Think Tank Quickies (#179)

  • RAND: Companies are making cybersecurity a greater priority, but hackers still winning.
  • Pozen Director's Chair established at Urban-Brookings Tax Policy Center (TPC); Leonard Burman will be the new director.
  • Shivshankar Menon, former national security adviser to India's prime minister, named Distinguished Fellow in Foreign Policy at Brookings.
  • IMF's chief economist Olivier Blanchard appointed the first C. Fred Bergsten Senior Fellow at PIIE.
  • CSIS launches Missile Defense Project to be lead by Dr.

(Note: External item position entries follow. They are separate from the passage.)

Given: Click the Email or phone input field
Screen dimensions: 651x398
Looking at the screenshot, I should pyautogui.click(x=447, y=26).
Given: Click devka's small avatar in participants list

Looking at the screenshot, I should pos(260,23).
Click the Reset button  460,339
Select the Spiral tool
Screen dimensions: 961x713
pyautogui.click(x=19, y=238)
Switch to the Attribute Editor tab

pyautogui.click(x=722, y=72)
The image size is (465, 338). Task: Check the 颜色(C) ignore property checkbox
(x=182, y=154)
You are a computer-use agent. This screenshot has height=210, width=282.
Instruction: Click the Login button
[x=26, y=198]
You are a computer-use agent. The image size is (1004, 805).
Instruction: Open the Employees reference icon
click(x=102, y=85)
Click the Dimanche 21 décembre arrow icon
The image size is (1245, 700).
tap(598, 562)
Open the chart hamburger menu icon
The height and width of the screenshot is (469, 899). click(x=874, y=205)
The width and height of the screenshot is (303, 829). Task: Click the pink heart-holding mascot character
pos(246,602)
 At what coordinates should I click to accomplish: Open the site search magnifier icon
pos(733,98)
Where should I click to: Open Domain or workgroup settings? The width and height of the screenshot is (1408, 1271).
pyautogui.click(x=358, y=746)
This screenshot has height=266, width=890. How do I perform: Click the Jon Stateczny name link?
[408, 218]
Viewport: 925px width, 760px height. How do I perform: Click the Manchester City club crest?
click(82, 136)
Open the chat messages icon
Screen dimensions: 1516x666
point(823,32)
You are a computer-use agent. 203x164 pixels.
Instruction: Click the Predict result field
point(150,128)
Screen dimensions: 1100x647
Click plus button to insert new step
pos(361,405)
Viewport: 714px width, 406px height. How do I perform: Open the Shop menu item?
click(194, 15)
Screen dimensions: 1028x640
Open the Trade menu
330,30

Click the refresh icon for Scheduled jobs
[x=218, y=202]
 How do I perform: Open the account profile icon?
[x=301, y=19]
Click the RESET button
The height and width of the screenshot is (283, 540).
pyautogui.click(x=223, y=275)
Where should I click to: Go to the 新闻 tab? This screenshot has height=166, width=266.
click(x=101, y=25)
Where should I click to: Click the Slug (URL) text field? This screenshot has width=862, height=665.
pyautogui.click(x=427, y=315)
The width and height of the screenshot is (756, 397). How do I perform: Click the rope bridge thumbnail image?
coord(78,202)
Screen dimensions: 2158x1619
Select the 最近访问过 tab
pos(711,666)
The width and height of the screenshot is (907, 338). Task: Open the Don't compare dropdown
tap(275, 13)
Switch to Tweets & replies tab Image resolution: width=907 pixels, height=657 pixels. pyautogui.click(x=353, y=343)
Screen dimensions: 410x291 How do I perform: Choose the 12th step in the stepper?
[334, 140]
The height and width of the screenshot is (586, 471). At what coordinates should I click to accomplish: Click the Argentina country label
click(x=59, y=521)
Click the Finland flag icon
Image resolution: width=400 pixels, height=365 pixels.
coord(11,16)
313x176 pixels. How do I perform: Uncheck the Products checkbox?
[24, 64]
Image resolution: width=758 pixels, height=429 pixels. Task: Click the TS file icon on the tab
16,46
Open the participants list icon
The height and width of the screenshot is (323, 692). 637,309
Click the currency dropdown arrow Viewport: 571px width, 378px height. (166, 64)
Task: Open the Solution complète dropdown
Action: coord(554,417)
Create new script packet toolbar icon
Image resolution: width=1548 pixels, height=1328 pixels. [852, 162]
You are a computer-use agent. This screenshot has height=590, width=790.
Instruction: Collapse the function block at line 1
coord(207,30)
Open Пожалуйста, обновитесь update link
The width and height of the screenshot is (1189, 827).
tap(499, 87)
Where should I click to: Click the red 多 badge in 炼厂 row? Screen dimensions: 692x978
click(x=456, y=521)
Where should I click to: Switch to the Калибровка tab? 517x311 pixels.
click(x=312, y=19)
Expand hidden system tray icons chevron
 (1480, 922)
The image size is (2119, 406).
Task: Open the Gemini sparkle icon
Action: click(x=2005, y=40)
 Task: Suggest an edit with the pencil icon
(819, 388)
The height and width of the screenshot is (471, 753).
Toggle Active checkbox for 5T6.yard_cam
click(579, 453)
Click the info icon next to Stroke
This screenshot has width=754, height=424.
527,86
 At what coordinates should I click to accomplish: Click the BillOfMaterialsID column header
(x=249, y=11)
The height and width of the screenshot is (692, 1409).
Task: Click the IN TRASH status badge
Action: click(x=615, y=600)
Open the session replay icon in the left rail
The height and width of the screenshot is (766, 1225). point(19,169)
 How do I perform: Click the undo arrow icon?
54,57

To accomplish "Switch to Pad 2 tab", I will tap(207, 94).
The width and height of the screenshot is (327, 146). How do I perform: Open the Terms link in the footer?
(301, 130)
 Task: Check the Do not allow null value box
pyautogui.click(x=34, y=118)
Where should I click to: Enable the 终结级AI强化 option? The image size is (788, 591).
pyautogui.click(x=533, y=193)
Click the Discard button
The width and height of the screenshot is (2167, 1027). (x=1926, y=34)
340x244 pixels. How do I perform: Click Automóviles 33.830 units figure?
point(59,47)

Thomas Karako; establishes US-Philippines Strategic Initiative (USPSI).
  • Madeleine Albright and Stephen Hadley to lead Atlantic Council's new Middle East Strategy Task Force (MEST); joins US Water Partnership (USWP); has new Afghanistan initiative; former SecDef Chuck Hagel returns to Atlantic Council as Distinguished Statesman.
  • New America Foundation (NAF) launches new database of drone regulation and civil use of drones.
  • NAF's VP and OTI Director Alan Davidson joins Commerce Department.
  • USIP to hold biannual PeaceGame to focus on countering rise of global extremism.
  • New RAND Corp. board members: Malcolm Gladwell, Soledad O'Brien, Lionel Johnson, & Gerald Parsky; former SecDef Chuck Hagel elected to Board of Trustees.
  • Publish or perish: NBER and others look to make a splash.

Monday, June 1, 2015

Think Tank Quickies (#178)

  • New Hillary gear includes "think tank."
  • The role of think tanks in the US security policy environment.
  • Think tank expert Thomas Medvetz on Charles Murray and think tanks.
  • Win $100,000 for your think tank via Templeton Freedom Award.
  • New socialist power in Spain creates need for array of free-market think tanks?
  • Think tanks should spend less time thinking and more time twerking.
  • Cato describes itself in 3 words: "LIBERTARIAN (not conservative!) think tank."
  • Pic: Right-wing think tank in action, via Bruce Bartlett.
  • Asian Development Bank (ADB) holds gathering of think tanks during Knowledge Partnership Week.
  • Think tanks need to rethink accountability, via VOA.
  • Former members of Congress lobby current members of Congress via think tanks.